**EXERCISE BRIEF:** What is needed here is every line of the records that includes "Viewport".

**DATA SUPPLIED:**
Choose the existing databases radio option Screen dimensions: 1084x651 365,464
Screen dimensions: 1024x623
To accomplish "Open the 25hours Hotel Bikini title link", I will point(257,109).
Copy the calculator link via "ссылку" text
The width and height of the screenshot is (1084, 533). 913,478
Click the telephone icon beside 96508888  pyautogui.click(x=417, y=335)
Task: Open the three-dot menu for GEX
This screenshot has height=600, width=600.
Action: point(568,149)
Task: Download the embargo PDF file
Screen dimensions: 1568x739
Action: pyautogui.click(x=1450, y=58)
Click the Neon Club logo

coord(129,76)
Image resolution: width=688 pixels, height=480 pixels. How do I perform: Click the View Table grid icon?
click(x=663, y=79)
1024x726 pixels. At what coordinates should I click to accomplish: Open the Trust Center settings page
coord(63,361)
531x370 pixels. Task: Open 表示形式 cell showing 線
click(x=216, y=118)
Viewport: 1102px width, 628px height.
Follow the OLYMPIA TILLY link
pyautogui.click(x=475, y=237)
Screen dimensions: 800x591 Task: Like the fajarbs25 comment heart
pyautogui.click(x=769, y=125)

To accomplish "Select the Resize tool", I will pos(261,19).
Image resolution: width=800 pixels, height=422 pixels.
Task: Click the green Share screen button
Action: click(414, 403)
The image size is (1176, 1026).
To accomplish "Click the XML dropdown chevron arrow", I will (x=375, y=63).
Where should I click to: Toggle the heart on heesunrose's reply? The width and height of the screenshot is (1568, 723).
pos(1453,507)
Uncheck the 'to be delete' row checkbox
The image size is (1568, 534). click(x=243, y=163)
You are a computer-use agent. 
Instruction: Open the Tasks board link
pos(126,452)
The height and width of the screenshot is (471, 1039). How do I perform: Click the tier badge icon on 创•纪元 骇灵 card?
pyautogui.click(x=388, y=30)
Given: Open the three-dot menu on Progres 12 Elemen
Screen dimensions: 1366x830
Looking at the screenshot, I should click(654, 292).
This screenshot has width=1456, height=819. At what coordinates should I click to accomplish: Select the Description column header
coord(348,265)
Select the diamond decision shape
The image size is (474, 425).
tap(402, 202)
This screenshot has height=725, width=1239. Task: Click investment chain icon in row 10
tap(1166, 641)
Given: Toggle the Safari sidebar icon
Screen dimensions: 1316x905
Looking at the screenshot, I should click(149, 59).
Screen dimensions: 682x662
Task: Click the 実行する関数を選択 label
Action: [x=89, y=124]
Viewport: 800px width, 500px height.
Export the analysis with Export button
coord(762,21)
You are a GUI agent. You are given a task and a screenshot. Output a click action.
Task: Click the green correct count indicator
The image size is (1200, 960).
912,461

**EXERCISE RESULT:**
Viewport: 1102px width, 628px height.
Viewport: 800px width, 500px height.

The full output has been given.